The Labour vote at Uxbridge and South Ruislip was 18,682 in 2017, and 18,141 in 2019 with a candidate highly supportive of the then Leader, but only 13,470 yesterday. At Selby and Ainsty, it was 19,149 in 2017, and 13,858 in 2019, but still only 16,456 yesterday. In both constituencies, the claim that large numbers of people have just voted Labour for the first time is plainly and simply false.

All right, Keir Mather gained 2598 votes, but he was still 2963 behind Labour's total before Keir Starmer deliberately sabotaged Jeremy Corbyn, who it must be said let him, by unilaterally announcing a second referendum on EU membership. Danny Beales was 4671 votes behind even the 2019 total, and 5212 behind the Labour showing at the height of Corbynism. Steve Tuckwell has just beaten him by only 495, thereby acquiring a Wikipedia entry overnight. These things matter in the strange circles in which Beales moves, so why does he still have a Wikipedia entry? Why has he ever had one? Does everyone on Camden Council get one automatically?
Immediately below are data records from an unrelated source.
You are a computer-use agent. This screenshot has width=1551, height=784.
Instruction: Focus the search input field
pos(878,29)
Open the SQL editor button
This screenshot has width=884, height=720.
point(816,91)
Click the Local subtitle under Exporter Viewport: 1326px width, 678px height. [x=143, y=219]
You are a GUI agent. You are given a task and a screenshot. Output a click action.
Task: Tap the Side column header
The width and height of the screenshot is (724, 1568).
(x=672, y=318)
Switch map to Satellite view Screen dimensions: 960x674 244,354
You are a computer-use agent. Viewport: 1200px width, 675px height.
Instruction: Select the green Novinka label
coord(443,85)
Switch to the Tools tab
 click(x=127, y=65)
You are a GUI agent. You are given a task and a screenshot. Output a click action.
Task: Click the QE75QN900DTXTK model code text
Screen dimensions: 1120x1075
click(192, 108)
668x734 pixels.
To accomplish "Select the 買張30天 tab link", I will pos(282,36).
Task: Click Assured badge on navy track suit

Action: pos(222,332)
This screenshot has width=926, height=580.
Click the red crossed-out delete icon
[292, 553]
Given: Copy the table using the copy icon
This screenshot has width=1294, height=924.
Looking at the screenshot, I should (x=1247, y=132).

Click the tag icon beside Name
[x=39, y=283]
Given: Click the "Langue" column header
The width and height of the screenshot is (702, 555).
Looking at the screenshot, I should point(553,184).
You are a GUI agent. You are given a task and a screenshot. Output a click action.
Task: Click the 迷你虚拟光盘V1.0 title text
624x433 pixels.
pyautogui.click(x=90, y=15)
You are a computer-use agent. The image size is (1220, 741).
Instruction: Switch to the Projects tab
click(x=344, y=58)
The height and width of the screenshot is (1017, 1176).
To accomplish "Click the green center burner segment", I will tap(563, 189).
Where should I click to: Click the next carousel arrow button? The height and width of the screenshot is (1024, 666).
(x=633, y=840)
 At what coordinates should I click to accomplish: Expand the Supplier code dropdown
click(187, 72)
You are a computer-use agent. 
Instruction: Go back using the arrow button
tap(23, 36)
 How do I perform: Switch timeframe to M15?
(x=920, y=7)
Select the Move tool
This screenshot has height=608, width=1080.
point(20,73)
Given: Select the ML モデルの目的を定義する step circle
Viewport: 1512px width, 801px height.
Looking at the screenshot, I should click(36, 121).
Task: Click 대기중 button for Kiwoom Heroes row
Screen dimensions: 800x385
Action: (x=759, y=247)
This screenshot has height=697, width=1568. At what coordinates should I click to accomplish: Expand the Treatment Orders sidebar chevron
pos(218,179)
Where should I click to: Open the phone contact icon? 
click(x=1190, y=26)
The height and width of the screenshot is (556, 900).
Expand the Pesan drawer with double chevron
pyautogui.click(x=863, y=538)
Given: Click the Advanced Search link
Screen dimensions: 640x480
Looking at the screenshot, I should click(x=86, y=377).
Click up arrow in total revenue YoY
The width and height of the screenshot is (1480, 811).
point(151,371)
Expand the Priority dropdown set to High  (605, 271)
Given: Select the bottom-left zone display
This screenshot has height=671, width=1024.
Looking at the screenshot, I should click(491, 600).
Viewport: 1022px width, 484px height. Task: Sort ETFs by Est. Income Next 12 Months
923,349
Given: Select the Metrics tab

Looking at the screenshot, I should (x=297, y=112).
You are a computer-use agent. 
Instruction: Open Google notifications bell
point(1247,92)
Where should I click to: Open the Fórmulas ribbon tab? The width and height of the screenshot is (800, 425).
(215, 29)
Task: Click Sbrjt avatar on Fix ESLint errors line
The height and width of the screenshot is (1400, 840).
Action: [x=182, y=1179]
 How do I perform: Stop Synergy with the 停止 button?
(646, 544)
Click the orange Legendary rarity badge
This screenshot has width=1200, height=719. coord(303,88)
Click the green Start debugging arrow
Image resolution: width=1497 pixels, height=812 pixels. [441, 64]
When I tell you that there is going to be a hung Parliament, then you can take that to the bank. I spent the 2005 Parliament saying that it was psephologically impossible for the Heir to Blair's Conservative Party to win an overall majority. I predicted a hung Parliament on the day that the 2017 General Election was called, and I stuck to that, entirely alone, all the way up to the publication of the exit poll eight long weeks later. And on the day that Rishi Sunak became Prime Minister, I predicted that a General Election between him and Starmer would result in a hung Parliament.

To strengthen families and communities by securing economic equality and international peace through the democratic political control of the means to those ends, including national and parliamentary sovereignty, we need to hold the balance of power. Owing nothing to either main party, we must be open to the better offer. There does, however, need to be a better offer. Not a lesser evil, which in any case the Labour Party is not.

2 comments:

  1. Mather was at Hymers College.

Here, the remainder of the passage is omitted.